> **AIM OF THE EXERCISE**
Write out the data below exactly, beginning with the first line and ending once the line that has "Viewport: 563px width, 782px height." is written.

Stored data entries
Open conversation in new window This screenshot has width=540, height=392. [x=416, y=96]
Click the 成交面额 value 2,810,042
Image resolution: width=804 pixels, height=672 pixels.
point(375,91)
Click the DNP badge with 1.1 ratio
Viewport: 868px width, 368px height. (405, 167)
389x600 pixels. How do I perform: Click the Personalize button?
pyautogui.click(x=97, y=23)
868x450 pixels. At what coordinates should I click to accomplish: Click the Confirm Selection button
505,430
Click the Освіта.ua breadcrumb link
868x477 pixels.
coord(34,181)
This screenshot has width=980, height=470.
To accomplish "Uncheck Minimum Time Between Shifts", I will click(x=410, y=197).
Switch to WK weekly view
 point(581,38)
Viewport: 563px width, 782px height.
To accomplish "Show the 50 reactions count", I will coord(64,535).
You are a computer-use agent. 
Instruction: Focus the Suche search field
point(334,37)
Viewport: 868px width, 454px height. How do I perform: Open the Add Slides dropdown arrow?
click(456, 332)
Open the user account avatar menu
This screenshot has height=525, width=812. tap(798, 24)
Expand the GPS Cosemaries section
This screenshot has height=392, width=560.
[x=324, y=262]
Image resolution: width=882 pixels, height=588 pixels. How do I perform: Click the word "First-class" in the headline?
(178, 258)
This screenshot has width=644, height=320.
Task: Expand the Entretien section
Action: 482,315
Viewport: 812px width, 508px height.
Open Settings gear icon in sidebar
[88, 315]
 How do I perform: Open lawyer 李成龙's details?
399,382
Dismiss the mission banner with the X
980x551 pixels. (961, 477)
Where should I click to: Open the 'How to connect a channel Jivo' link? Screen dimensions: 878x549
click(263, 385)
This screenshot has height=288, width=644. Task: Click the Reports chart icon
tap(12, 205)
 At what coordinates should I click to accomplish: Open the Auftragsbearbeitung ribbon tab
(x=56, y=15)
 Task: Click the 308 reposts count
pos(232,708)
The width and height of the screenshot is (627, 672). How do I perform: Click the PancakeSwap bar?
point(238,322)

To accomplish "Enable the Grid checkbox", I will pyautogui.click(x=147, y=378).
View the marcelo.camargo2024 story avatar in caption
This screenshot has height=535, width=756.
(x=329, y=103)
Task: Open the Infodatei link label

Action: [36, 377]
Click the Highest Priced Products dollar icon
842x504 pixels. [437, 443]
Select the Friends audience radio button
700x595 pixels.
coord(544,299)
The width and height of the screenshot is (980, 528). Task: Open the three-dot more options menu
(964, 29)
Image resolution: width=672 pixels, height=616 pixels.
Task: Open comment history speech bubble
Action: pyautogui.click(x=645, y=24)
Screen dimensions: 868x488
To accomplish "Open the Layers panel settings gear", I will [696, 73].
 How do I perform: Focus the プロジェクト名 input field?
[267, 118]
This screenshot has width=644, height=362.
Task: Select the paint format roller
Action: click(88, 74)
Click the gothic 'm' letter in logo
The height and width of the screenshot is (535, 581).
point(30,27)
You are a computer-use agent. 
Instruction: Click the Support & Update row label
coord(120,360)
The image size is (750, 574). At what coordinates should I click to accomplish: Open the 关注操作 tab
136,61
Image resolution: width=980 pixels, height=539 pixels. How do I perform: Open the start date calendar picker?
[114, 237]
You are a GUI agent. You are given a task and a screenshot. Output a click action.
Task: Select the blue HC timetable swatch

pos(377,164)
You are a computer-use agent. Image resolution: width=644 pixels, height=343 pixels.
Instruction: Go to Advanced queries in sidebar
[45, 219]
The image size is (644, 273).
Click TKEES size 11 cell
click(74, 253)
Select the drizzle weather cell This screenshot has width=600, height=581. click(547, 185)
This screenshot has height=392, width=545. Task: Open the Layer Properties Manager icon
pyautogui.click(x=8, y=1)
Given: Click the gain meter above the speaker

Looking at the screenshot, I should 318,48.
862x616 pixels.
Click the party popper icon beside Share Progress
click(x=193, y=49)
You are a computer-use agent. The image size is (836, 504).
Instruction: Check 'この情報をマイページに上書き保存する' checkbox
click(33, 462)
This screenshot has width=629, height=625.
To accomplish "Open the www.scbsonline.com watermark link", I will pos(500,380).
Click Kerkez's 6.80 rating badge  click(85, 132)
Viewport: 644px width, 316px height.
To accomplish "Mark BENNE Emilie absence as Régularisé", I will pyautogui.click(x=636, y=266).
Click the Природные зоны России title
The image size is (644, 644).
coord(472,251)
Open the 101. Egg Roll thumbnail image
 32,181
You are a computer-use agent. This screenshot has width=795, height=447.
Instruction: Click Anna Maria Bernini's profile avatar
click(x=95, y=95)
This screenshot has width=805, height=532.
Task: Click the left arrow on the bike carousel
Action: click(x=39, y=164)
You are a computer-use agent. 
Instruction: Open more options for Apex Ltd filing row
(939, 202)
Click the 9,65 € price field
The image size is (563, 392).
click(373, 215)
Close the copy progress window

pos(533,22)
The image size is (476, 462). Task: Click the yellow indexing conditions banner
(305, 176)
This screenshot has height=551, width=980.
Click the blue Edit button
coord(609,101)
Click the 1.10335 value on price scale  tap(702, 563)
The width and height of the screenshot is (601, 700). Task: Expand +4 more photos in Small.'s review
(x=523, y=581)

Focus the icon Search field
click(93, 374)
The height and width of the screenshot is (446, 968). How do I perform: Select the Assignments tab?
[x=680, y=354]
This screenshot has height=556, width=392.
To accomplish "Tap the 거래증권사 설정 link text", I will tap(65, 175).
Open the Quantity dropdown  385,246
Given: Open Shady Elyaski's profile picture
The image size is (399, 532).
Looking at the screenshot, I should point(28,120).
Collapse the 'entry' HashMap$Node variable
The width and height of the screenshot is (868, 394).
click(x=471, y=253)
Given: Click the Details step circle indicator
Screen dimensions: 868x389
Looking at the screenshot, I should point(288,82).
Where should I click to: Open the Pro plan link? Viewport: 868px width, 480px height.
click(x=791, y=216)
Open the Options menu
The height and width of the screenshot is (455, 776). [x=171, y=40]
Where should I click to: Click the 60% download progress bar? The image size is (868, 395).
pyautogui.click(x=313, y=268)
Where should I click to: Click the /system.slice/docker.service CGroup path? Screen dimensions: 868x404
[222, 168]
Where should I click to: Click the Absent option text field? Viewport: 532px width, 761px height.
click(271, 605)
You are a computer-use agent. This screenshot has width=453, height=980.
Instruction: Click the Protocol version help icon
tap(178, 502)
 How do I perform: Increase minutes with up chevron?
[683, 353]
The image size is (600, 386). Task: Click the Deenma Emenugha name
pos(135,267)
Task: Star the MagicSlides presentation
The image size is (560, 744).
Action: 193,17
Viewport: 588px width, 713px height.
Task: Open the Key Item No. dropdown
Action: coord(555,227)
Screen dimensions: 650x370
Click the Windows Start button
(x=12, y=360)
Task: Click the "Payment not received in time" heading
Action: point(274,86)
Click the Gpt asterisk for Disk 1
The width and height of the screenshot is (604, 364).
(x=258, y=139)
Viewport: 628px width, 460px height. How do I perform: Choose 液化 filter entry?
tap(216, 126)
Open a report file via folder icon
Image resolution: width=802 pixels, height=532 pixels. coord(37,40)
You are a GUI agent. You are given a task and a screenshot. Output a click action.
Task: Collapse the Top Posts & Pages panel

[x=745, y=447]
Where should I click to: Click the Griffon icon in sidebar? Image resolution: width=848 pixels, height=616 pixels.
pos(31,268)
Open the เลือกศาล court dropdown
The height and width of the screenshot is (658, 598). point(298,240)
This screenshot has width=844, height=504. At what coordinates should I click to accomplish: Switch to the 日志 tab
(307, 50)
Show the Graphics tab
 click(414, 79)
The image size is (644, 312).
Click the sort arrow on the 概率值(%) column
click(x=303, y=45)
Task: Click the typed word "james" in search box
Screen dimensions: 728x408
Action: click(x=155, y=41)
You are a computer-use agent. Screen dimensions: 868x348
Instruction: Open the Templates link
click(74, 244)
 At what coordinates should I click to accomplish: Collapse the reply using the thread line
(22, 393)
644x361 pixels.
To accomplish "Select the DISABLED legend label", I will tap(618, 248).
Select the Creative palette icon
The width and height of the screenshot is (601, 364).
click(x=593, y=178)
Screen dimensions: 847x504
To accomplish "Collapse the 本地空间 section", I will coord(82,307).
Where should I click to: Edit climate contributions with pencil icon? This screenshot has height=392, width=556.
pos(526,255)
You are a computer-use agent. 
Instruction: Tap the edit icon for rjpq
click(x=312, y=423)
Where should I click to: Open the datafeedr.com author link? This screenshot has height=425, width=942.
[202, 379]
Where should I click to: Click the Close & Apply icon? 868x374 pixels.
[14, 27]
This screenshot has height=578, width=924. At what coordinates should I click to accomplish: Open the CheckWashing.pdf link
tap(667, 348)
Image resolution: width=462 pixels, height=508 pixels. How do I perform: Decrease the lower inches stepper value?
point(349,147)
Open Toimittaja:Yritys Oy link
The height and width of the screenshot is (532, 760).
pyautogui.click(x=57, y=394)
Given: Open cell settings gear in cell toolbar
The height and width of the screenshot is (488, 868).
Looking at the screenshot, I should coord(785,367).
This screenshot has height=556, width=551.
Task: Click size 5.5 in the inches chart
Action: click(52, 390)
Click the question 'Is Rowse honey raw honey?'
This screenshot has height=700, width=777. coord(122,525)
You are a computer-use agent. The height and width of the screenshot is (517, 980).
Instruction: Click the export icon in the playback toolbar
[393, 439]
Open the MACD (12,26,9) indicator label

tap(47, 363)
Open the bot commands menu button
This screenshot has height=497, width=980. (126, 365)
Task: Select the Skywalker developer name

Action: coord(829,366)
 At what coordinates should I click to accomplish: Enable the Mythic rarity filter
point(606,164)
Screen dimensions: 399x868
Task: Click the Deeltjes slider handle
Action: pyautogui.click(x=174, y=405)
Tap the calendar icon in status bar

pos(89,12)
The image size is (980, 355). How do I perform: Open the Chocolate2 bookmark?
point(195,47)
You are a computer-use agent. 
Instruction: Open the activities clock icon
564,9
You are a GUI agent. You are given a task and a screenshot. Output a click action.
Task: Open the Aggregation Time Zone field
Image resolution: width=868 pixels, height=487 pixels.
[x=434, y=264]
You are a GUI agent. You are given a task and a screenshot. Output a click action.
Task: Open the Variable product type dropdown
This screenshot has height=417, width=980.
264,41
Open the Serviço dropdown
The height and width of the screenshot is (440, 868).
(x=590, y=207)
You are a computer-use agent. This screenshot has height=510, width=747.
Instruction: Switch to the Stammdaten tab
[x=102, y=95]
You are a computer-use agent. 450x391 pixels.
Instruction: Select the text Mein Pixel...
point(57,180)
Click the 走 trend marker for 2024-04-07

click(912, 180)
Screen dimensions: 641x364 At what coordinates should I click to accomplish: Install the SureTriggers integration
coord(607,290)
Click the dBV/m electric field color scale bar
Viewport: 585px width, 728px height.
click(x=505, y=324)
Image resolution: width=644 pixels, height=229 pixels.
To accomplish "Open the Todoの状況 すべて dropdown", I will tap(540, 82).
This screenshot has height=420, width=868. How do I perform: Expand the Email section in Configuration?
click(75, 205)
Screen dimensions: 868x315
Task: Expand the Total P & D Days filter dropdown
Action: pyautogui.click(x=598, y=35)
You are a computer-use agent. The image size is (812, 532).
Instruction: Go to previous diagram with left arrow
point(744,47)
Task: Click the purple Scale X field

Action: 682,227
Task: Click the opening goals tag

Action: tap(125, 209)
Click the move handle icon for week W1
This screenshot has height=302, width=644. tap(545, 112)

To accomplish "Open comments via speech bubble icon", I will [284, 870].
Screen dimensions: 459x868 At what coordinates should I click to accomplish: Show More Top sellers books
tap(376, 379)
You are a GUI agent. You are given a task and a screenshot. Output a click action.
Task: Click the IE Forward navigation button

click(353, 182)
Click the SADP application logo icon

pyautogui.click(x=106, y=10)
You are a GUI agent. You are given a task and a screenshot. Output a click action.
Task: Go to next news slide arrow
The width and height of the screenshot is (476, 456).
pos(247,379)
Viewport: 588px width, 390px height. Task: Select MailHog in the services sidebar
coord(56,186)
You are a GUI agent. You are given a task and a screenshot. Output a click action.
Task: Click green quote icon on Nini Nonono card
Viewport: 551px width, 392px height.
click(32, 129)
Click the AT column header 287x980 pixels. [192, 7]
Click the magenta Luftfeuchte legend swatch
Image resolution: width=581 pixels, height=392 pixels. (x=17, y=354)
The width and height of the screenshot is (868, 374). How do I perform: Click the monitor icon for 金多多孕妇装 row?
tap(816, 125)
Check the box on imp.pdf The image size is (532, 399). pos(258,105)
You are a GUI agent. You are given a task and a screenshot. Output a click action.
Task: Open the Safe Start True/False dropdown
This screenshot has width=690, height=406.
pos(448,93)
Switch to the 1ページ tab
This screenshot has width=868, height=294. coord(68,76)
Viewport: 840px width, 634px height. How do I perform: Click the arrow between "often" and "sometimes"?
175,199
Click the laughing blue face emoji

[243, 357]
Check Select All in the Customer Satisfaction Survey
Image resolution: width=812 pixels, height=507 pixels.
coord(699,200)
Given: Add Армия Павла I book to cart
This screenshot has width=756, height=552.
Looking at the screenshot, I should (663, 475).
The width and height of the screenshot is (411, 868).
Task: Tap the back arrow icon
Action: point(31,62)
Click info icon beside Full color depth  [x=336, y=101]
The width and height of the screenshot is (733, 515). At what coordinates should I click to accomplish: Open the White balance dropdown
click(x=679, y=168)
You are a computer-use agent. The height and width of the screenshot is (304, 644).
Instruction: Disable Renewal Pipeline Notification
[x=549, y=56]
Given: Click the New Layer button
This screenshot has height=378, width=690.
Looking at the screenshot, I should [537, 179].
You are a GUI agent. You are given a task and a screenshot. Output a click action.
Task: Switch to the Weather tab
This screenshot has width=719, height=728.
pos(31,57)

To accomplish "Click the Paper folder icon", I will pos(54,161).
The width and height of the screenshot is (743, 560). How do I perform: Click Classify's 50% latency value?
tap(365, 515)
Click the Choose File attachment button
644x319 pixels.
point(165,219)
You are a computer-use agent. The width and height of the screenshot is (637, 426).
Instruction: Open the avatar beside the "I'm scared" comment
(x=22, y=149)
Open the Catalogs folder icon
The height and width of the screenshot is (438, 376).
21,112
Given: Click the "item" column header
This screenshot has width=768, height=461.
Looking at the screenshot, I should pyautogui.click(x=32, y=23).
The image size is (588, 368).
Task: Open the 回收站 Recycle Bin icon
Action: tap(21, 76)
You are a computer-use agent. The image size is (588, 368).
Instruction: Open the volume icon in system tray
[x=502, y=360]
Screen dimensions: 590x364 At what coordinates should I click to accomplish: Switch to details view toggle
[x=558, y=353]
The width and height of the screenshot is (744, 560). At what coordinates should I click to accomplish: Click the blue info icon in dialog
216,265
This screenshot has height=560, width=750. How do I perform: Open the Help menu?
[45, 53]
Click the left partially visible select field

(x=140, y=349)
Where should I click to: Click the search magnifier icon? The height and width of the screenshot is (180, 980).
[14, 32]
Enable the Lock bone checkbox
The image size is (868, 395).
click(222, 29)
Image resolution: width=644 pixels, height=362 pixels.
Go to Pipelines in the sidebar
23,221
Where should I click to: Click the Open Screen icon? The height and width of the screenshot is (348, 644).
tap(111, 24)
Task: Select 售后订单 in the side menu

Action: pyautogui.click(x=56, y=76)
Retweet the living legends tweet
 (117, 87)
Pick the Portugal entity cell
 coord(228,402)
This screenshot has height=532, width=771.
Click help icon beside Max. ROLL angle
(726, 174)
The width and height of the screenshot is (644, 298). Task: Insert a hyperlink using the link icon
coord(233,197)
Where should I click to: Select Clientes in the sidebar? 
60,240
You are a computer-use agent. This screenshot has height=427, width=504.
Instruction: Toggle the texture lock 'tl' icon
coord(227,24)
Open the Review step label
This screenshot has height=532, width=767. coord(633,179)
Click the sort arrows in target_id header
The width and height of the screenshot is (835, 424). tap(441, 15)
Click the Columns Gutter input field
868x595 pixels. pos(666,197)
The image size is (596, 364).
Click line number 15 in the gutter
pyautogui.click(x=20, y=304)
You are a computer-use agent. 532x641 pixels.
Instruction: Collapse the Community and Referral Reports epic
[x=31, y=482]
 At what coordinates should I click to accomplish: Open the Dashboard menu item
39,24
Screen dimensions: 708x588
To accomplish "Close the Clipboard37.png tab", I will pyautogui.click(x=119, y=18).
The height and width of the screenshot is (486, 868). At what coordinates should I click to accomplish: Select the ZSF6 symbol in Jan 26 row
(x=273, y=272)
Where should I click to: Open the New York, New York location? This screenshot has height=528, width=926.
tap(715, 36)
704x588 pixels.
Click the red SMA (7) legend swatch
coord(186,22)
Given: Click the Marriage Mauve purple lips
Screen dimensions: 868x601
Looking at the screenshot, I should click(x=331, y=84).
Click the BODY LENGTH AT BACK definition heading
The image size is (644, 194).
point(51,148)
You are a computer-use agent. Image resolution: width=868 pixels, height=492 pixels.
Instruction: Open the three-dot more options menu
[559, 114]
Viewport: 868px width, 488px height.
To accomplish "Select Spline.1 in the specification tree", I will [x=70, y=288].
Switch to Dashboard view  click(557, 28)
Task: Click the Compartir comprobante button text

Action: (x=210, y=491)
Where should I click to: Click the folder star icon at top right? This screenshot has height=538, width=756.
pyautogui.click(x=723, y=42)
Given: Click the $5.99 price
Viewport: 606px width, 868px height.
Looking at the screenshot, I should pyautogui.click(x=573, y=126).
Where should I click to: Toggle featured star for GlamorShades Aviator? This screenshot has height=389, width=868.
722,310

> **YOUR SOLUTION**
Open conversation in new window This screenshot has width=540, height=392. [x=416, y=96]
Click the 成交面额 value 2,810,042
Image resolution: width=804 pixels, height=672 pixels.
point(375,91)
Click the DNP badge with 1.1 ratio
Viewport: 868px width, 368px height. (405, 167)
389x600 pixels. How do I perform: Click the Personalize button?
pyautogui.click(x=97, y=23)
868x450 pixels. At what coordinates should I click to accomplish: Click the Confirm Selection button
505,430
Click the Освіта.ua breadcrumb link
868x477 pixels.
coord(34,181)
This screenshot has width=980, height=470.
To accomplish "Uncheck Minimum Time Between Shifts", I will click(x=410, y=197).
Switch to WK weekly view
 point(581,38)
Viewport: 563px width, 782px height.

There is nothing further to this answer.